→ **Texto para análisis**
El asesinato del futbolista Mario Pineida expone la creciente violencia en Ecuador, donde el crimen organizado y las apuestas deportivas han convertido a los jugadores en blanco de sicarios

La policía de Ecuador confirmó la detención de dos personas vinculadas al asesinato de Mario Pineida, el futbolista del Barcelona Sporting Club que, en la tarde del 17 de diciembre, se convirtió en otra víctima de la violencia imparable de Guayaquil, la ciudad más violenta del país. Pineida, quien hasta ese momento había sido una de las estrellas más destacadas del fútbol ecuatoriano, se encontraba en una carnicería del sector de Samanes, en el norte de la ciudad. Un barrio más, uno de esos donde la rutina se mezcla con la amenaza constante de la muerte.

Las cámaras de seguridad del local, mostraron el horror del crimen y la frialdad de los atacantes. En las imágenes, uno de los sicarios se acercó con calma, apuntando directamente a Pineida. El futbolista, desconcertado, levantó los brazos, como si pensara que aquello no era más que un robo común. Pero no lo era. El hombre vestido de negro, sin titubear, descargó al menos una docena de disparos contra él mientras el sonido de las balas resonaba con una brutalidad aterradora en el local.

→ **Ejercicio**
Según el texto sobre el asesinato de Mario Pineida, ¿en qué tipo de establecimiento y en qué sector se encontraba el futbolista cuando lo atacaron?

→ **Material mostrado**
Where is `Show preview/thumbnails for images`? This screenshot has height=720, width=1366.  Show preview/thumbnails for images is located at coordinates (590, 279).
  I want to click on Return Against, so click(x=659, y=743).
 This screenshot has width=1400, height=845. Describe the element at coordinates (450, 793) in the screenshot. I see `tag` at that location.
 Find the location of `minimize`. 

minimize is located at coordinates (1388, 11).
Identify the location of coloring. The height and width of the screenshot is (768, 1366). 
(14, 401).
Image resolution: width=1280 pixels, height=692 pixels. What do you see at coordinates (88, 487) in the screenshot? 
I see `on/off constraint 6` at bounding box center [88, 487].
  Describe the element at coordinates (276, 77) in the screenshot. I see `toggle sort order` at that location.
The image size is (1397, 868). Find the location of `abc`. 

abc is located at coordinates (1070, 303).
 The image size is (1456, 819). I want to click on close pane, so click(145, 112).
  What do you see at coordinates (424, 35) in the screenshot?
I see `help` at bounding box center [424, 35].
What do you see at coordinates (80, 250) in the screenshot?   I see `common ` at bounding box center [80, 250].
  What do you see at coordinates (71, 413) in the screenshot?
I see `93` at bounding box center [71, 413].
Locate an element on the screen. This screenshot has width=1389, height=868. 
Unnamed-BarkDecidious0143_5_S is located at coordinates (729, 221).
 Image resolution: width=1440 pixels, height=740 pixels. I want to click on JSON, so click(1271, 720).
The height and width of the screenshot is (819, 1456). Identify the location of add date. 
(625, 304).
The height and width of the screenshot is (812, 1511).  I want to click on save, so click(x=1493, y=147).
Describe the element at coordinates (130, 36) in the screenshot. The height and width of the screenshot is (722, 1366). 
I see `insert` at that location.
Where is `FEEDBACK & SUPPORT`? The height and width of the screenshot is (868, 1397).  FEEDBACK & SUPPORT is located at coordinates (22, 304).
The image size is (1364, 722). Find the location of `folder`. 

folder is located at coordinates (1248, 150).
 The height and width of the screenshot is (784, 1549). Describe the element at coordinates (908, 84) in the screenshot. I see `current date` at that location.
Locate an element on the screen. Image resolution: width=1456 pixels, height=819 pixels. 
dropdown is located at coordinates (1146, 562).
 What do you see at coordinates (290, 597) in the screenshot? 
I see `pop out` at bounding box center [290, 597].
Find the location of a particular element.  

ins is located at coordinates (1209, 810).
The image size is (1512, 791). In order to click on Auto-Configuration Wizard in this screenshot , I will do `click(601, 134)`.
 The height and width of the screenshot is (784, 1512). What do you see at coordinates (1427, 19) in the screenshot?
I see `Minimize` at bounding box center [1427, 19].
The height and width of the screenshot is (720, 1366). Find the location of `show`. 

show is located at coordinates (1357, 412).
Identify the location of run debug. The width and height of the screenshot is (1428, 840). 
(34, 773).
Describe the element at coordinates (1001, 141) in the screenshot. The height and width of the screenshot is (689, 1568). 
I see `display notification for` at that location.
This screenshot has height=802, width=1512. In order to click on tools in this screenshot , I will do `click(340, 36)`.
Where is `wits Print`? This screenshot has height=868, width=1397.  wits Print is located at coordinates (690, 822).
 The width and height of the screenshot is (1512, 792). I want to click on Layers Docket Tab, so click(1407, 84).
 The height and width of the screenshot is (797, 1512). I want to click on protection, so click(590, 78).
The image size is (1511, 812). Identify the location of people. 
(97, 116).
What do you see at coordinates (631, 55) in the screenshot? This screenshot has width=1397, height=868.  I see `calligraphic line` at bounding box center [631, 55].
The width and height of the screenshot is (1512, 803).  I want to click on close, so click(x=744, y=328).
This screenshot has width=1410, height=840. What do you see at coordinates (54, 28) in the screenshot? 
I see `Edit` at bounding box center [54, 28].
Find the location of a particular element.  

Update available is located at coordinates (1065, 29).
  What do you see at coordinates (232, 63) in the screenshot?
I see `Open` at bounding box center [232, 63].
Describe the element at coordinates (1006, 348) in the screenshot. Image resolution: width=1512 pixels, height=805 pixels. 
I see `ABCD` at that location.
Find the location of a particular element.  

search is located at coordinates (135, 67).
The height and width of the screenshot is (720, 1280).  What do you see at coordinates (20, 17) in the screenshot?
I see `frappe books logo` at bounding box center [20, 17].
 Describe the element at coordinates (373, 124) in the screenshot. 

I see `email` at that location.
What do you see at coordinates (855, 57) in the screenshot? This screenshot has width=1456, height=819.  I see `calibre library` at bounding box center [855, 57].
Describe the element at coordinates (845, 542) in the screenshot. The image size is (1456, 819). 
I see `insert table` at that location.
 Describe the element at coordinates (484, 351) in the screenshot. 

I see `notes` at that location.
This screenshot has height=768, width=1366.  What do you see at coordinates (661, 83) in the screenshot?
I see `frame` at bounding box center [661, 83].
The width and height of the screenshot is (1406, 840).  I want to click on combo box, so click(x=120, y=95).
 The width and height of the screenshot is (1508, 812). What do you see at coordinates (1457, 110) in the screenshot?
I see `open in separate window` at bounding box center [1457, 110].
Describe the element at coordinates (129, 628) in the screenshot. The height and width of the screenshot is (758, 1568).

→ **Respuesta del ejercicio**
En una carnicería del sector de Samanes, en el norte de Guayaquil.